The third piece of information on Vitamin D3 is of interest too.  From the Isagenix Health website, this following article shows why Vitamin D3 is now believed to be of benefit in maintaining muscle mass.

"One of the hard facts of aging is that with every decade of life starting around age 30, muscle mass beings to decrease. If not remedied with good nutrition and regular exercise, this loss of both muscle mass and muscle function may eventually lead to frailty.  However, a new study has revealed that vitamin D3 can assist aging women in fighting to retain muscle.

Findings from this study, performed by Brazilian researchers and presented at the 2015 Annual Meeting of the Northern American Menopause Society, showed that vitamin D supplementation in postmenopausal women can significantly increase muscle strength while reducing the loss of muscle mass.

Despite the body’s ability to make vitamin D using sunlight, postmenopausal women around the world are commonly deficient in the nutrient, leading to muscle weakness and a greater risk of falling.

With this in mind, researchers decided to put vitamin D to the test: They designed a double-blind, placebo-controlled trial that would evaluate the success of administering 1,000 IU of vitamin D3 per day for nine months to women aged 50 to 65. The study would determine whether an added dosage of vitamin D would help strengthen muscle and aid in preventing these women from falling.
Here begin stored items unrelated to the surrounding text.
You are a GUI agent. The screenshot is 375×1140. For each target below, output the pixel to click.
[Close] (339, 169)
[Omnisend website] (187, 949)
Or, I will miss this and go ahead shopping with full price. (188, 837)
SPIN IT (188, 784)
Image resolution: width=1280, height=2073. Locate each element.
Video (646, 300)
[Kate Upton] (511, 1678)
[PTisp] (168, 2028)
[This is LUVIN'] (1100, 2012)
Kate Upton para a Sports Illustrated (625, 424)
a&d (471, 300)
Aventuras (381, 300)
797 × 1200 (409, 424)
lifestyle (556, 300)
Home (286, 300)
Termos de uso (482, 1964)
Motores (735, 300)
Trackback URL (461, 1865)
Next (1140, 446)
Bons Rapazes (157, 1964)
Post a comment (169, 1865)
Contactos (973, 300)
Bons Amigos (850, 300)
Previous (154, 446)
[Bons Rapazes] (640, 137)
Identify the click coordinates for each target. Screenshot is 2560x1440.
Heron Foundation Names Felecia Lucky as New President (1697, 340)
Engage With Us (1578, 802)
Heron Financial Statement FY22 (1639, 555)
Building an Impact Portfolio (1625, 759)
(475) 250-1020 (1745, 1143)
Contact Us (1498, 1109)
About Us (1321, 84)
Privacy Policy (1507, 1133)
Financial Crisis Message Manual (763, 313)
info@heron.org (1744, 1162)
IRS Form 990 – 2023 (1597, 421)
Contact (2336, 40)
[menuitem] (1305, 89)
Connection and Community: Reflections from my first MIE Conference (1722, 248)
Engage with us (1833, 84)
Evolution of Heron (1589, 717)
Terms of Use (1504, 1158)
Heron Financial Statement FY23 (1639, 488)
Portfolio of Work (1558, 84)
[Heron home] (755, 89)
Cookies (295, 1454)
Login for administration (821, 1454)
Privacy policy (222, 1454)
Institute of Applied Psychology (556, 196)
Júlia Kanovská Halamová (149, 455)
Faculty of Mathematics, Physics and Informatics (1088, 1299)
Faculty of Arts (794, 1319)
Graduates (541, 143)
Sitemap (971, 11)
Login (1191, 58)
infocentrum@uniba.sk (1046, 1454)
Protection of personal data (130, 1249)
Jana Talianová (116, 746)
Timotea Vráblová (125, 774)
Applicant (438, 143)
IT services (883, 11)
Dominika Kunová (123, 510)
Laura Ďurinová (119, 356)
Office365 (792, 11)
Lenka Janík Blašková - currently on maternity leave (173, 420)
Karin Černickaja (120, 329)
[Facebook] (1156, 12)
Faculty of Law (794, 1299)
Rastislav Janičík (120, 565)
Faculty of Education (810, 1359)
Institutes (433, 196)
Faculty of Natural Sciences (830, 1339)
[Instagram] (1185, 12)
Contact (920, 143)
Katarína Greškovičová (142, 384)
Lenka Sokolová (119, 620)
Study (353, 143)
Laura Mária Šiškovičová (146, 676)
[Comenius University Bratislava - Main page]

The study’s results showed that vitamin D3 supplementation was associated with a significant increase of about 25 percent in muscle strength, as determined by handgrip strength and through a chair-raising test. In comparison, those in the placebo group actually lost an average of almost 7 percent of muscle mass and were nearly twice as likely to fall.

The researchers concluded that vitamin D supplementation alone helped to provide significant protection against the risk for sarcopenia, which is age-related muscle loss.

These results add to a growing body of evidence from epidemiological studies and clinical trials showing that vitamin D plays a very important role in muscle health and that the current Recommended Dietary Intakes, especially for the elderly, are largely inadequate for long-term health. For this reason, researchers and physicians alike are increasingly suggesting vitamin D supplementation to help support muscle health and maintenance to combat the frailty that often accompanies old age."

I was interested to notice that the placebo group lost an average of almost 7% muscle mass. As I have followed an effective weight loss regime, my muscle mass has not decreased, and in fact, I have gained muscles that have not gone away while maintaining my weight.  Great news as I head towards 50, fast!

Are you working towards retaining your muscle mass?